Antropologia
Funai e Ministério Público lamentam não terem demarcado terras para os Guarani
Em Campo Grande começou desde o dia 22/11 um seminário para os analistas antropólogos do Ministério Público Federal. A intenção é discutir os problemas que os analistas encontram na sua tarefa de defender índios, quilombolas e outras minorias.
Na abertura esteve presente uma plêiade de autoridades que, de algum modo, têm tido interesse na questão indígena. O próprio ministro-chefe da Advogacia Geral da União, Luiz Inácio Adams, que é cotado para ser indicado para o STF, e que tem cumprido o papel de fazer as conciliações entre entes do governo, como a Funai e o Ibama, o procurador-geral da República, Roberto Gurgel, e a subprocuradora-chefe da 6ª Câmara, Debora Duprat, além dos ministros de Direitos Humanos, Paulo Vanucchi, do Desenvolvimento Social, Márcia Lopes, também abrilhantaram o evento, além de deputados locais, o presidente da Funai, alguns antropólogos e missionários, formando um grupo coeso que tem trabalhado em conjunto nesse segundo mandato do presidente Lula.
O essencial dessa abertura foi a lamentação geral das autoridades e dos antropólogos que tomaram a palavra e que foram entrevistados depois pelos jornais locais. Lamentaram não terem conseguido demarcar nenhuma terra indígena nova nesses últimos três anos, especialmente para os Guarani do Mato Grosso do Sul. Lamentaram também a realidade jurídica das ressalvas estabelecidas pelo STF por ocasião da afirmação da homologação da TErra Indígena Raposa Serra do Sol. A maioria dessas ressalvas impõe sérias dificuldades para o reconhecimento de terras indígenas de onde os índios houveram sido deslocados ou expulsos. Nenhum desses lamentos veio acompanhado de uma auto-crítica, embora certamente alguns deles saibam que têm culpa em cartório por essa falha e por não terem cumprido promessas feitas aos próprios índios, inclusive alguns que estavam presentes.

> **Para fazer**
• A. Edite o trecho começando pelas palavras "O essencial dessa" e parando depois de "que estavam presentes.", com "lamentação" trocado por "queixa".
• B. Relacione todas as pessoas que o trecho identifica por nome e sobrenome.
A listagem a seguir não tem relação alguma com o trecho.

> **Dados brutos**

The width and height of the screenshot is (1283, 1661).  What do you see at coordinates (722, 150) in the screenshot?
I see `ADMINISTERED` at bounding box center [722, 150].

> **Respostas completas**
• A.
O essencial dessa abertura foi a queixa geral das autoridades e dos antropólogos que tomaram a palavra e que foram entrevistados depois pelos jornais locais. Lamentaram não terem conseguido demarcar nenhuma terra indígena nova nesses últimos três anos, especialmente para os Guarani do Mato Grosso do Sul. Lamentaram também a realidade jurídica das ressalvas estabelecidas pelo STF por ocasião da afirmação da homologação da TErra Indígena Raposa Serra do Sol. A maioria dessas ressalvas impõe sérias dificuldades para o reconhecimento de terras indígenas de onde os índios houveram sido deslocados ou expulsos. Nenhum desses lamentos veio acompanhado de uma auto-crítica, embora certamente alguns deles saibam que têm culpa em cartório por essa falha e por não terem cumprido promessas feitas aos próprios índios, inclusive alguns que estavam presentes.

• B. Luiz Inácio Adams, Roberto Gurgel, Debora Duprat, Paulo Vanucchi, Márcia Lopes